- **Data provided**:
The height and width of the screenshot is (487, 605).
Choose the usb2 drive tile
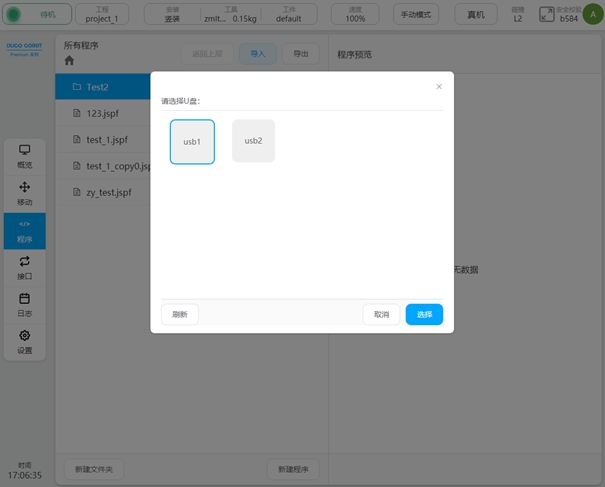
...
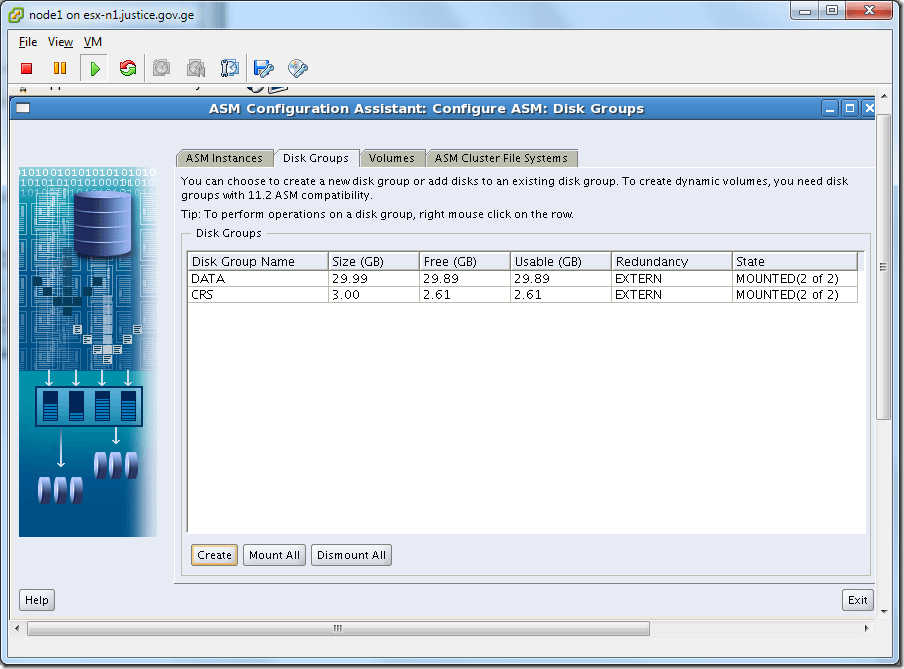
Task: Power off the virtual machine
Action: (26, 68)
--
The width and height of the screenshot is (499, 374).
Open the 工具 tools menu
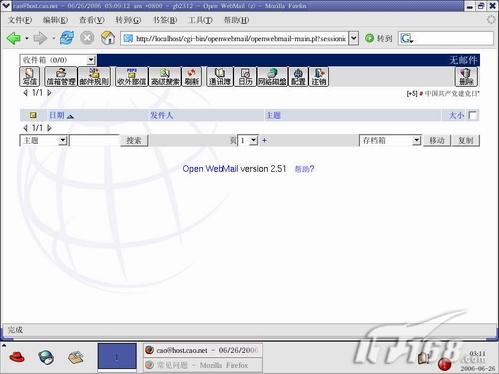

- **Task to carry out**: In the material above, tally every line with the string "screenshot" in it, then give that number alone.

- **Reply to the exercise**: 2